Global stocks markets are reeling after WorldCom, the second largest U.S. long-distance carrier, disclosed $4 billion in accounting irregularities.
The telecommunications giant says it has fired its chief financial officer after uncovering accounting irregularities during an internal audit.
Beginning in 2001, the company recorded $3.8 billion in operating expenses as capital expenditures in order to boost profits. Howard Shilit, author of a book entitled Financial Shenanigans, says the fraudulent procedure was a simple one.
"This is as simple as your salary," he explained. "If your parent company wanted to show a higher profit, they would not record it as an expense; they [would] put it on the balance sheet and push it to future periods. That is precisely what WorldCom did but for $3.8 billion.
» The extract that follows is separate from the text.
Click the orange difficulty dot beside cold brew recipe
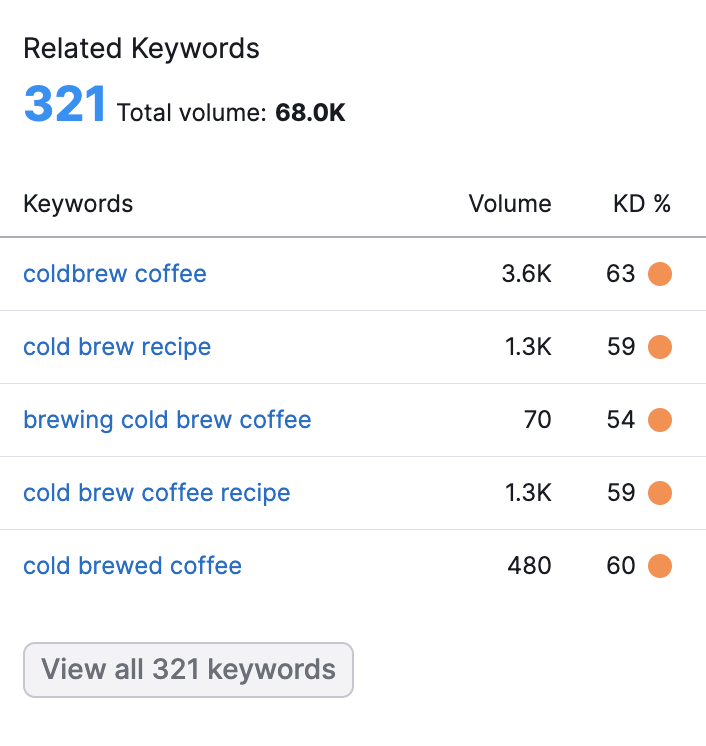tap(659, 347)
Absolutely shocking that nobody at the company, the auditors, the internal people, the comptroller noticed that and spoke up."
WorldCom says it will restate the past five quarters. The company has announced plans to cut at least 17,000 jobs and reduce capital expenditures significantly. But on Wall Street, many analysts believe the company is headed toward bankruptcy.
Telecommunications analyst Scott Cleland, head of the Precursor Group, cautioned against WorldCom stock several months ago. He calls it a "momentum-growth" scam and predicts more problems ahead at WorldCom.
"They acquired 60 companies, and they took pro-forma accounting to a new level," he said. "What they did was they had so many mergers where you never had a real good baseline of what they were really doing. It finally caught up with them when they were not able to acquire Sprint. At that time, WorldCom was the fifth most widely-held stock in America, and since then, it has been downhill."
The WorldCom scandal is the latest in a series that have shocked markets, undermined consumer confidence, and called U.S. accounting practices into question. For author Howard Shilit, there is an easy and clear solution.
"People have to be sent to jail when those who have the responsibility to safeguard investors' money lie to investors," he said. "White collar criminals rarely are sent to jail. But I think it is a very important deterrent and I think it has to start now."
Arthur Andersen, the accounting firm convicted in the scandal surrounding the Enron corporation, was WorldCom's auditor. A new auditor found the discrepancies.